The Third Law of Management, which applies to all management, not just baseball management, can be stated like this:

Management makes policy in order to divert blame away from management.

So, for instance, when your manager denies your request for time off to go to Hawaii for your sister's wedding, it's not his fault for refusing to allow you to attend a family function, but your fault for not satisfying the company policy that all requests for paid time off have to be submitted at least five days prior to the start of the paid time off period. (Or, it's your sister's fault for deciding on a last-minute elopement to Hawaii instead of a church wedding in Faribault.)

I've long been a believer that major league managers, as much or more than any other managerial type, do things from a CYA perspective first, and try to justify the move later. In this case, the 100-pitch limit has eliminated what was once one of the more difficult tasks a manager and his pitching coach would face: at what point in the game is your starter too tired to remain effective?

You can't ask the pitcher himself: even Bert has admitted that he might have given up homers to three men in a row, but when the manager comes out to get the ball he'll protest that he feels fine. And observational cues are few and far between: Bill James, in a rare bit of observational analysis (rather than statistical analysis) asserted that one of the best 'tells' for when a pitcher is becoming fatigued is the behavior of the pitcher's trailing leg, but depending on mechanics this may be easier or more difficult to sense in a particular pitcher.

By removing the decision of when to pull a starter from the manager's and pitching coach's guess as to whether or not the starter is tired to an 'objective' measure of pitch counts, the manager in theory aleays makes sure that a better-rested pitcher is in the game in a key situation, and in practice pushes the blame for any resulting blow-up from his own decision whether or not to pull the pitcher onto the summoned reliever -- if the reliever gives up the runs, it's his own fault for not doing his job.

But is it true that managers are making their staffs more effective by making this change? Can we find an adventage to be gained by removing potentially fatigued starters and putting fresh relief arms into the game? Not by raw ERA -- there are more and more significant effects on team ERA than simply whether the pitcher is a fatigued starter or rested reliever that explains why league ERA's are up nearly a run from Blyleven's career peak.

Consider this: if it's true that starting pitchers give up more runs when fatigued, but that fresh relievers give up runs at the same rate regardless of when they come into the game (at least from a fatigue perspective), then it would make sense to assume that we should see a trend in the data -- in eras where starters stayed on the mound until they fell apart, they'd have higher ERAs compared to their relief staffs than they would in an era where the starter is hurried off the field before he can fall apart. Do we see that? Well...

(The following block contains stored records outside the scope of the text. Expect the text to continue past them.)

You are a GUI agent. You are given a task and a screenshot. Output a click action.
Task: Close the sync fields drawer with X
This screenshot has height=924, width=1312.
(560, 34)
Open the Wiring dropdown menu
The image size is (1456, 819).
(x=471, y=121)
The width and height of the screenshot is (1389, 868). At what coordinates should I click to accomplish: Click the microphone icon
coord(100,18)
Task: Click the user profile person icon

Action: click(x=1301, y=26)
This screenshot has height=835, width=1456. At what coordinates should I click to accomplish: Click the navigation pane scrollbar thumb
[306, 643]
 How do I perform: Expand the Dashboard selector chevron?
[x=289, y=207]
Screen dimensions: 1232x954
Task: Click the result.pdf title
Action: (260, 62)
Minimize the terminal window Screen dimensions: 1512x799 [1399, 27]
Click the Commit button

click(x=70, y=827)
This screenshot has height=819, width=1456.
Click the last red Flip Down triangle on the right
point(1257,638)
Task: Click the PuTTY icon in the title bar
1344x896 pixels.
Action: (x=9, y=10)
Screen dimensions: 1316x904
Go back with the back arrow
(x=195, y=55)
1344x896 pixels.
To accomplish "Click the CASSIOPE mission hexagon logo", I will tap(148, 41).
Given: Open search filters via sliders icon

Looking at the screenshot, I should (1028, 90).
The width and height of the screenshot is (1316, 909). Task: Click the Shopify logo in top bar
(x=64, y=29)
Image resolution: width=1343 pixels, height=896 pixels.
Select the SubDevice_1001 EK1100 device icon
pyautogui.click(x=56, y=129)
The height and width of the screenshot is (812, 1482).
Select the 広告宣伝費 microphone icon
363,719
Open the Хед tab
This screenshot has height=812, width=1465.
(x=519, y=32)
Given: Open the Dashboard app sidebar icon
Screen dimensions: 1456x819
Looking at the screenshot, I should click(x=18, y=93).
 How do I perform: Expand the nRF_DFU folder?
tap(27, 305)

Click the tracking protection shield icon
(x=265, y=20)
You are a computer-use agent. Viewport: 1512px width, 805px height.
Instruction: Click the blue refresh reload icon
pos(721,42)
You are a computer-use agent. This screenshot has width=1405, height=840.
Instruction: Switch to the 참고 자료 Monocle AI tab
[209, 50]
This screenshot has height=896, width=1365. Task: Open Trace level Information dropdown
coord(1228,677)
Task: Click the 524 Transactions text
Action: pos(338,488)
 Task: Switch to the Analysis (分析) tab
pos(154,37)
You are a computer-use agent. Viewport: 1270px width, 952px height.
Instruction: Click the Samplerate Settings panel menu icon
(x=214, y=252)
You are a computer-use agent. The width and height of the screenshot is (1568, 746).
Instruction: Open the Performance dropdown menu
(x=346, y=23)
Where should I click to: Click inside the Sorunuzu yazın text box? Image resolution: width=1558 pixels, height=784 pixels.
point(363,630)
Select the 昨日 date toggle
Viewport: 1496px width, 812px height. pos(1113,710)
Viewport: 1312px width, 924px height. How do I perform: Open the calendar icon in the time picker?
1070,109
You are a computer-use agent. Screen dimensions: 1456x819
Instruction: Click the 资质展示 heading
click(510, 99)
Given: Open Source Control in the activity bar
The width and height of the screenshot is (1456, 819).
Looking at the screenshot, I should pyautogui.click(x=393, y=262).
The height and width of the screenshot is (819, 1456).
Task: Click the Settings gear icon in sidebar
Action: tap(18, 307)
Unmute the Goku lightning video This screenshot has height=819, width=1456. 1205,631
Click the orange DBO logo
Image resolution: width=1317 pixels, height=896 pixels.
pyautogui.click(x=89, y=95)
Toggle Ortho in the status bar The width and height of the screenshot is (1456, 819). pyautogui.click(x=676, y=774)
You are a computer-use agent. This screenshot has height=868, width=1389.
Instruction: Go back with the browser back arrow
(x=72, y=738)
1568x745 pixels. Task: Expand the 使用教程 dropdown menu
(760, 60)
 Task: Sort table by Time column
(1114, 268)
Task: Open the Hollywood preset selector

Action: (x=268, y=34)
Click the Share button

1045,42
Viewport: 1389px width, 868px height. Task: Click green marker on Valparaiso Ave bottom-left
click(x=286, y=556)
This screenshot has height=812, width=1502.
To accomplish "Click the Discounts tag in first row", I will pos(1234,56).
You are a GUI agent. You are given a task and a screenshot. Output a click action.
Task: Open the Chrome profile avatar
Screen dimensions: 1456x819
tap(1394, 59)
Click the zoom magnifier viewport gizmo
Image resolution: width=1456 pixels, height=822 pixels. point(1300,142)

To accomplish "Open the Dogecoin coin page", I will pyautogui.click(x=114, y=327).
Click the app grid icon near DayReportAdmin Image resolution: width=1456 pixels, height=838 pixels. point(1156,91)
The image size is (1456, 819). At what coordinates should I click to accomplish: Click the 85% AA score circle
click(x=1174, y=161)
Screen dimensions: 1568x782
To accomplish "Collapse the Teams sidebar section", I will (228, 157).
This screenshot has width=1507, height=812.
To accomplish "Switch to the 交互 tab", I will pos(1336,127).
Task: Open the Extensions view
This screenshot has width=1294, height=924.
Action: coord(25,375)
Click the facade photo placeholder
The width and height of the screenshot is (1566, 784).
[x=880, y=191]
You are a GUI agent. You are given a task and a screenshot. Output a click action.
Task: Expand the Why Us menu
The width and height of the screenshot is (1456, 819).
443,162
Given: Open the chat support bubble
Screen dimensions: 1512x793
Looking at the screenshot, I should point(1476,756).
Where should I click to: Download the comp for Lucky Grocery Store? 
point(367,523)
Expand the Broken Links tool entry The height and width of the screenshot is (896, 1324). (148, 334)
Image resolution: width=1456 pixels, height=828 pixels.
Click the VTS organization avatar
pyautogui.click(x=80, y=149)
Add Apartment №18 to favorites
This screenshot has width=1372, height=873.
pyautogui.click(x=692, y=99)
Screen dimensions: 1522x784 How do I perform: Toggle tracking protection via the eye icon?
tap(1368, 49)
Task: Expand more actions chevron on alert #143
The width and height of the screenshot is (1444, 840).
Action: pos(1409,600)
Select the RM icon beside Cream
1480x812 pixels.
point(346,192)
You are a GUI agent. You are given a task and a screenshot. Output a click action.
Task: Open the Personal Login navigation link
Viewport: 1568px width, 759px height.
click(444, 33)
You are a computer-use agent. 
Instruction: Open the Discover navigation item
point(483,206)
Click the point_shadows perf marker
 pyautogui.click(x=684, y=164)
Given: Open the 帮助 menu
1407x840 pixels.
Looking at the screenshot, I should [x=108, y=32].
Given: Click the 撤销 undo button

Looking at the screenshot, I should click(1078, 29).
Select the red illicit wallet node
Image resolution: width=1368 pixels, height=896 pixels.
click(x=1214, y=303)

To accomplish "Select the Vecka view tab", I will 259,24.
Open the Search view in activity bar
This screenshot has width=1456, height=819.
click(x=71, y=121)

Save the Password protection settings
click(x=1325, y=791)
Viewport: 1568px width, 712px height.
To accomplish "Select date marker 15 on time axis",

Starter/Reliever ERA (AL):

1974 - 3.69/3.43
1975 - 3.89/3.50
1976 - 3.59/3.34
1977 - 4.14/3.90
1978 - 3.83/3.64

2005 - 4.52/4.03
2006 - 4.73/4.25
2007 - 4.61/4.33
2008 - 4.48/4.13
2009 - 4.62/4.17

In a word, no -- if anything, the difference between starter's ERA and reliever's ERA has grown since Bert's heyday, though without further analysis it's hard to say if that's a real effect or just a side effect of the league ERA being higher today than it was then.

The best we can say based on this tiny sample of data is that the trend of removing starters at 100 pitches isn't obvioulsy helping starting pitchers be more effective at preventing runs, and might possibly even be hurting teams by putting sub-standard relievers into games where only slightly fatigued starters might be more effective.

There's still a lot of work to do on this question.